--- Source data Enclosed Below ---
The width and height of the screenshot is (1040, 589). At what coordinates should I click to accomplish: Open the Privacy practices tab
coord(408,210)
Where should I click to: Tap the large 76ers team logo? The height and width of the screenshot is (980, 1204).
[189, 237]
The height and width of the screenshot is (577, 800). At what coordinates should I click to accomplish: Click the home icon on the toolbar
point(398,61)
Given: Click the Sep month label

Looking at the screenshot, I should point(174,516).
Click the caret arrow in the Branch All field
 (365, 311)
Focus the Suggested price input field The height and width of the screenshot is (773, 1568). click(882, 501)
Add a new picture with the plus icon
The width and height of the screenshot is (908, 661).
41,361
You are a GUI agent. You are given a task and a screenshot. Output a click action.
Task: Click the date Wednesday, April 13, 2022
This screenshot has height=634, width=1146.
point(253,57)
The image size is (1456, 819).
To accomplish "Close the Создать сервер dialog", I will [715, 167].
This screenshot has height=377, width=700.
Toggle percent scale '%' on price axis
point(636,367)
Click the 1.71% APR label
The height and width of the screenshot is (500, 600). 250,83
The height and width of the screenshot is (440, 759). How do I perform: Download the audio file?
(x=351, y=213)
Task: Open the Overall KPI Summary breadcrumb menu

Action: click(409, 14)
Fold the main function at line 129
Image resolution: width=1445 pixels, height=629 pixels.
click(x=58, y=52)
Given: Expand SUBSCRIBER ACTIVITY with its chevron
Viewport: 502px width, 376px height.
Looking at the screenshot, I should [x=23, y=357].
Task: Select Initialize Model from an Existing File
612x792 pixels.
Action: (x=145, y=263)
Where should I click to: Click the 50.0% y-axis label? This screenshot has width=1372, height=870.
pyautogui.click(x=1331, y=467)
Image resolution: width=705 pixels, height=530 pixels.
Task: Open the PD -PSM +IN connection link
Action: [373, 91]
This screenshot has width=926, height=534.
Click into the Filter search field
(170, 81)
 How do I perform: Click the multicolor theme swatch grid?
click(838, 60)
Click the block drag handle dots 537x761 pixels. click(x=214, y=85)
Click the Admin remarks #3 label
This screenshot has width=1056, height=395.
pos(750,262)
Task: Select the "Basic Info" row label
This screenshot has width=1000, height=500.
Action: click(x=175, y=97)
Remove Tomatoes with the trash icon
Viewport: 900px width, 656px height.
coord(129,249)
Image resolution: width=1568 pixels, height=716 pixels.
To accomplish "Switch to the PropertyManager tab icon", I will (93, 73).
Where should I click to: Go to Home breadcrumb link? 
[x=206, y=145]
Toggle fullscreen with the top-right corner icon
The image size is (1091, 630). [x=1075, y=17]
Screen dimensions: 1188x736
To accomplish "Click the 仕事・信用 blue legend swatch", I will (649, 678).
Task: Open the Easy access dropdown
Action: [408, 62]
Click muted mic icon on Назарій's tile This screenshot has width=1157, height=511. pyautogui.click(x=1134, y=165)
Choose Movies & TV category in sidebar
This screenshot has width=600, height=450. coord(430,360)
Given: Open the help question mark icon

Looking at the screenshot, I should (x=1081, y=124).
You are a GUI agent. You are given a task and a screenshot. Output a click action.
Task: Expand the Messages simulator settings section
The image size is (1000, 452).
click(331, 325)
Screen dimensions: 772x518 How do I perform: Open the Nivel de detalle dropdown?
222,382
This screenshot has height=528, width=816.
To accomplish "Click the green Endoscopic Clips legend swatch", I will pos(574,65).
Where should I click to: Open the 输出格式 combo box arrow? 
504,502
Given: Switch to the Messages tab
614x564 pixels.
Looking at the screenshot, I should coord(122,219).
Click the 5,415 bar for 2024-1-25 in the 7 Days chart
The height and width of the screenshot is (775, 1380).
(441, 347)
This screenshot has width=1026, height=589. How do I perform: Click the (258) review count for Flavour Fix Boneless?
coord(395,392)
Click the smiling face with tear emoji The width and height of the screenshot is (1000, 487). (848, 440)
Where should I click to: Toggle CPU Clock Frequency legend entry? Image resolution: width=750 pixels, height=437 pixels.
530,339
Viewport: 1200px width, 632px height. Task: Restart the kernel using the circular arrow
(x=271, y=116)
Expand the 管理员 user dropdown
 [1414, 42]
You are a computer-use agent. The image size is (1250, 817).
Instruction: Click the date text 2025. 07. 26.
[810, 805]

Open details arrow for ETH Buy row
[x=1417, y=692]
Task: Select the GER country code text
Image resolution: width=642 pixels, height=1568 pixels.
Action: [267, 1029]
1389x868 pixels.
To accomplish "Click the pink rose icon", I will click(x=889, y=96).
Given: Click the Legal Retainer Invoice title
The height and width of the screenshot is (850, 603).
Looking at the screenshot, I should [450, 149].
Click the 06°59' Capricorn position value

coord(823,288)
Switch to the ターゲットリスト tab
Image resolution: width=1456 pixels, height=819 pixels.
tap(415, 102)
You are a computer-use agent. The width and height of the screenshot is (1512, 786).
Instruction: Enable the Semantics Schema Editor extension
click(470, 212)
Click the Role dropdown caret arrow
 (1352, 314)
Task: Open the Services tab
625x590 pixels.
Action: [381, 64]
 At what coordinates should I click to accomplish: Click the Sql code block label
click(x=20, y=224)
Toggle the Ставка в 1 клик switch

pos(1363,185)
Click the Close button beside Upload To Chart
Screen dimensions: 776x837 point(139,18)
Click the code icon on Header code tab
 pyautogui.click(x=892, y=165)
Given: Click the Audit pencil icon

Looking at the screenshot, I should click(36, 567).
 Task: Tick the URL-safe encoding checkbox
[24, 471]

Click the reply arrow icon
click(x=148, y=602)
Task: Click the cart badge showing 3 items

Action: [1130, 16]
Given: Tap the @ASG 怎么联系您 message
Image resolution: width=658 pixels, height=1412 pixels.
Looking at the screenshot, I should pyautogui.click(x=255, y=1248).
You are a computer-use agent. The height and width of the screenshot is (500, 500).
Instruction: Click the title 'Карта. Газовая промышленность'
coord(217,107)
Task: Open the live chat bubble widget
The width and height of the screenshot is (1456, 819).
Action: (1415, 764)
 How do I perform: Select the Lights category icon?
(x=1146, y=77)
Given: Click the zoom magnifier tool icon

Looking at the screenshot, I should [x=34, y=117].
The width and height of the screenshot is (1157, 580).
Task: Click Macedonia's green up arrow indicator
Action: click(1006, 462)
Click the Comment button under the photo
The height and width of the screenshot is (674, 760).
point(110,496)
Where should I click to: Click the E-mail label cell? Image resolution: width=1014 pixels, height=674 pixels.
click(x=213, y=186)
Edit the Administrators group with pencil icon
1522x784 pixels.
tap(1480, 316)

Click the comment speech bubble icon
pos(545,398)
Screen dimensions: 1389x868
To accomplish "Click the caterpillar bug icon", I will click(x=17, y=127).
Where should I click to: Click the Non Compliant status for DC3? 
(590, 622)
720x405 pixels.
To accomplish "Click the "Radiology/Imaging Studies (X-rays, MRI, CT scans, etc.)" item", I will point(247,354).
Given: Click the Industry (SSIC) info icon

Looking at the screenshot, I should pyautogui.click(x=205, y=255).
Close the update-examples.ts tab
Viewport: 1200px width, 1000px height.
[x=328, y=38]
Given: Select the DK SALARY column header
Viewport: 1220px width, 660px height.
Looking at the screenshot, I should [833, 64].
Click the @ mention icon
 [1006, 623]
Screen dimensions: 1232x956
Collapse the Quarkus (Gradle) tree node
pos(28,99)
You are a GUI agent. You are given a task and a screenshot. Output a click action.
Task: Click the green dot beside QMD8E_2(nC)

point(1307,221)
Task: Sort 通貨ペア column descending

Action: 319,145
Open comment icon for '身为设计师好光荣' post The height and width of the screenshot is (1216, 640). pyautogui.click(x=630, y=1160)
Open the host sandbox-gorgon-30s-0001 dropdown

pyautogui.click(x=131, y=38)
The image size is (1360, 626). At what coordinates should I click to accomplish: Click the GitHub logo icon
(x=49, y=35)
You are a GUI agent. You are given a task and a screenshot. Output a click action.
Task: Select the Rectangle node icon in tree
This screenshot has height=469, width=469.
--- End of Enclosed Source data ---
### Work request
For the lines above, output exactly those from the line containing "Toggle the Ставка в 1 клик switch" through the line containing "Given: Tap the @ASG 怎么联系您 message", and skip the others.

### Exercise response
Toggle the Ставка в 1 клик switch

pos(1363,185)
Click the Close button beside Upload To Chart
Screen dimensions: 776x837 point(139,18)
Click the code icon on Header code tab
 pyautogui.click(x=892, y=165)
Given: Click the Audit pencil icon

Looking at the screenshot, I should click(36, 567).
 Task: Tick the URL-safe encoding checkbox
[24, 471]

Click the reply arrow icon
click(x=148, y=602)
Task: Click the cart badge showing 3 items

Action: [1130, 16]
Given: Tap the @ASG 怎么联系您 message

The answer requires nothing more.